Friday was a perfect day in Sevilla. There were no clouds in the sky, it wasn’t scorching hot but warm with a fresh breeze. Everyone caught the bus in Plaza de Armas and got to Santiponce without a hitch.
The Roman Ruins of Italica in Santiponce date back to 206 BC and was the birthplace of the emperors Trajano and Hadrian. As a prosperous municipality of Rome, this city housed an ampitheater, bath houses, as well as several larger homes. Excavations of the site began in the 1700s and continue to this day. Many of the mosaic floors are still intact and show the high level of engineering that the Romans cultivated. The sewer system for example still works and is in great condition. The interesting thing is that they only used gravity for it to function. Some points of interest within the Italica are the Casa de Pajaros, the Public baths and the Amphitheatre. The Amphitheatre has a space in the middle where it can be filled with water and water battles could be reenacted. There is also the Greek version of you must be this tall to get on the ride. On a piece of marble they drew feet / shoes and it is believed that you had to have feel larger than the drawing in order to be allowed inside the amphitheatre which I am such had some brutal and gruesome sights in its heyday. After Italica the whole group stopped off for lunch and had “patatas arrugas” or crinkled potatoes with roasted meat and a salsa native to Santiponce that consisted mainly of olive oil, paprika and garlic.

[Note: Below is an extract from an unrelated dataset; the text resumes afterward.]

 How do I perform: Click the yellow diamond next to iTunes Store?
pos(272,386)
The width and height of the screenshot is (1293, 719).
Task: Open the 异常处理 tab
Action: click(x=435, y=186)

Santiponce was having the last feria or fair of the season so we walked over to it to explore it. Santiponce is a small town and when we walked in typical Spanish fashion, they just stopped and stared at us. I still haven’t gotten used to that reaction. In the tents they had people dancing Sevillanas a style of Flamenco and me being well me imitated them… and I wasn’t half bad if I do say so myself – lol - . Many ladies in the feria were dressed in typical feria wear – i.e. a flamenco type dress or skirt and top combo and I have every intention of bringing one back with me.
The next day was Cordoba. When my sis and I reached at the designated spot at 8.30 something a.m. we were greeted by other members of the program with ‘the bus already left’, naturally we thought that they were kidding but we quickly realized that they were not. Between the time that we arrived and 8.45 about half the program arrived , they like the rest of us waiting all thought that the bus would be leaving for 9am at the latest. Around 20 people, almost half the program missed the bus to Cordoba. Que barbaridad !! . After hemming and hawing as a group, we decided to get to Cordoba on our own.

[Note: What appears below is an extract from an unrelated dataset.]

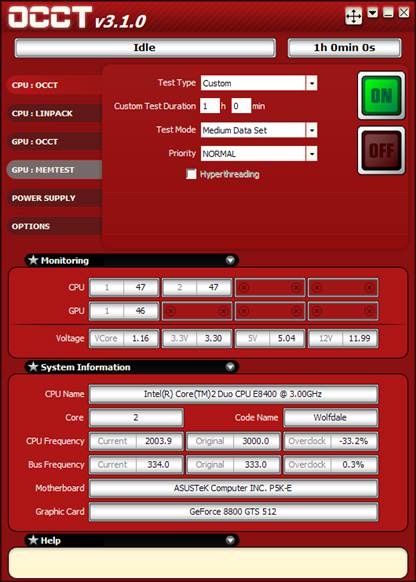Click the star icon beside Monitoring
Viewport: 416px width, 582px height.
[x=33, y=260]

In order to save time we decided to share taxi’s to Plaza de Armas which someone assured us would have buses to Cordoba. When we reached Plaza de Armas I asked information for the bus to Cordoba the time schedule etc. that is when I found out that we were at the wrong station. We were supposed to be at the Prado San Sebastian which was walking distance from where we were standing before getting the taxi’s that meant another taxi ride to the Prado cause as we stepped outside the station we saw the bus that would take us over there going round the corner.

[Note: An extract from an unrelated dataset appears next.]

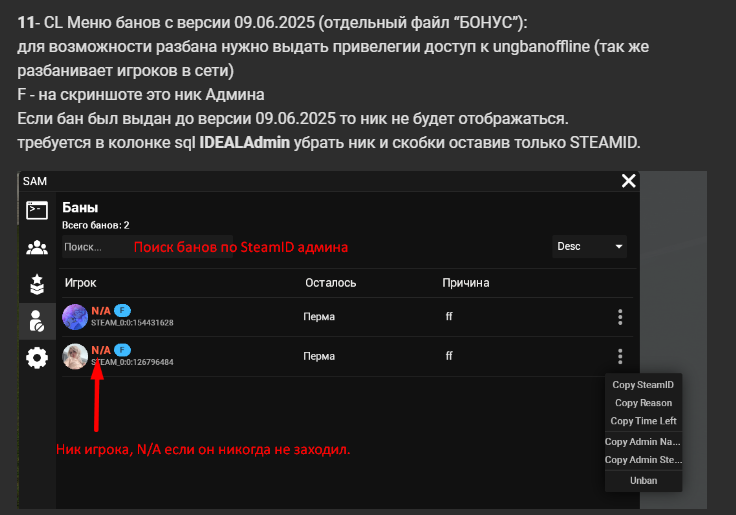Open the ranks star icon in sidebar
The image size is (736, 515).
coord(37,284)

So we finally got the ticket to Cordoba on our own and then we almost miss the bus. Our ticket said platform one but the bus was actually at platform 19.
HINT OF THE DAY don’t trust what’s written on your bus ticket – ask people. Always!!!
When we reached Cordoba, we met up with the other half of the program and took the tour with them to Alcazar of Cordoba. After the tour of the Alcazar we toured the Mezquita on our own. Under the rule of Islam, it was built as the second-largest mosque in the world. After the Spanish reconquista it was transformed into a church and honestly they did a pretty bad job of it which I am grateful for. The best way to describe it would be a mosque where they inserted Christian imagery to the sides of the walls. A muslim girl who was with me agreed and said that all that was missing for it to be more like a mosque was the carpets on the floor.
Around 3pm my sis and I started getting snippy with each other couldn’t decide on where to eat it , so in the end said – eff it and got burger king. When we came out of Burger King, I was accosted by gypsy women. After giving my fries to one with a young child another woman came up to me and looked into my bag saying “give me, you have more” Val a girl who was with me gave her an extra sandwich and the cheeky lady went across the street picked out the meat and threw away the rest of the sandwich. I guess beggars CAN be choosers. After lunch we all walked around the Juderia – the old jewish sector of Cordoba and went to a couple of flea markets. I had 2 Moroccan guys that day introduce themselves while others just watched/stared at me. It could be easy to get a complex here. All in all I returned home tired but happy that I went.